My state technical college is in search of a new president. I am honored to be on the search committee. We need to come up with questions for the interview. What are some good questions that can be asked about the library field, information literacy, or other related areas?

One of the first respondents said he or she asks about the role of libraries within a college setting:

Library products and services are evolving at a rapid pace. With so many online resources available, some believe libraries are becoming irrelevant. What are your thoughts on the role of the library in teaching and learning, and also in the academic success and retention of our students? How have you advocated for libraries in your past positions?

Respondents agreed that questions such as these will be revealing, and “will quickly set off your cow dung detector.” Others suggested to ask candidates about their views on the value of libraries and the level at which they value them.

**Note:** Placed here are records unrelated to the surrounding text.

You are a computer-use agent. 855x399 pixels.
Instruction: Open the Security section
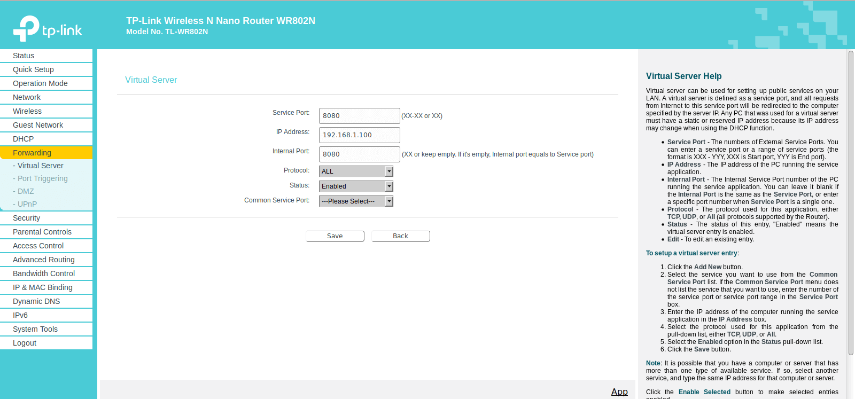coord(26,218)
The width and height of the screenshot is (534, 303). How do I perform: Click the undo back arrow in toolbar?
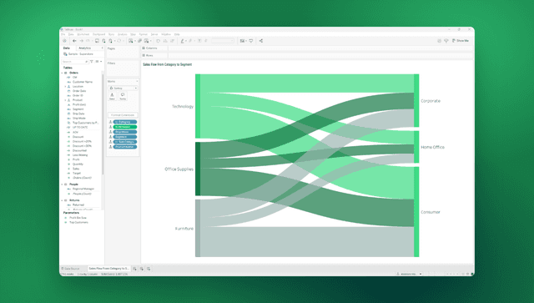pyautogui.click(x=74, y=41)

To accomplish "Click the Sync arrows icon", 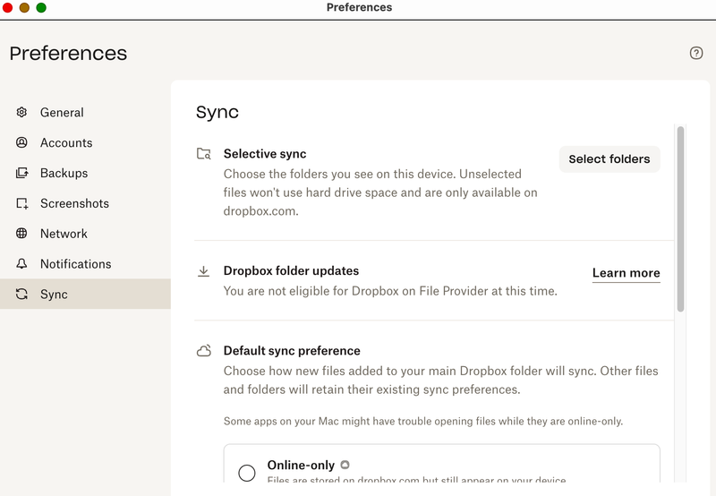I will (22, 295).
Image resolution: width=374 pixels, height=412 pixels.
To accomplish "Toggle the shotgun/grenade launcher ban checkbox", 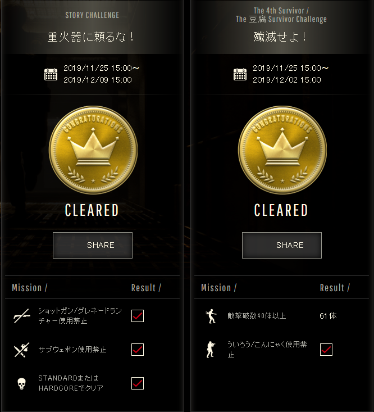I will [x=138, y=316].
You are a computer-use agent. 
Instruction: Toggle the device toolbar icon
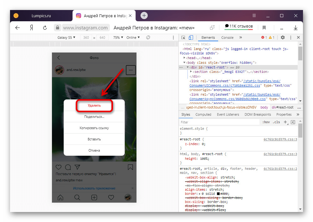[191, 38]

These answers can gauge the amount of support a candidate is willing to provide to the library and its services. Sometimes, the answers may indicate their level of engagement or understanding:

I recently served on committees interviewing individuals who had been in the classroom. I asked candidates how they and their students made use of the library’s print and electronic resources and then I see how they respond. If the candidate starts talking about their book club or how they still love the smell of old books, you know you have some work to do.

Naturally, candidate responses can help with selecting one:

It would be better to have someone with a few preconceived notions about college libraries than one with many firm, outdated ones.

Some respondents gave scenarios where their college administrators were not informed about the library or its operations. Many administrators believe libraries are obsolete because of the internet. In one example, a chief financial officer asked a librarian why she had an acquisitions budget if she was not buying books. Administrators are often unaware of factors affecting access to information such as database licenses, copyright, and fair use. While these conversations were dismaying at times, other respondents said these discussions offer opportunities to inform administrators.  Sometimes, these discussions forged relationships:

I had a similar conversation about our site license for Wall Street Journal with our then-new head of the business office. He had never worked in government or higher education. Needless to say, after my initial incredulity and exasperation, I realized he needed some serious education about our world. Thus began many tedious, but eventually fruitful conversations about library purchasing, licensing, and other financial matters. He became a supporter and a friend, and I maintained contact with him after I moved on from that college.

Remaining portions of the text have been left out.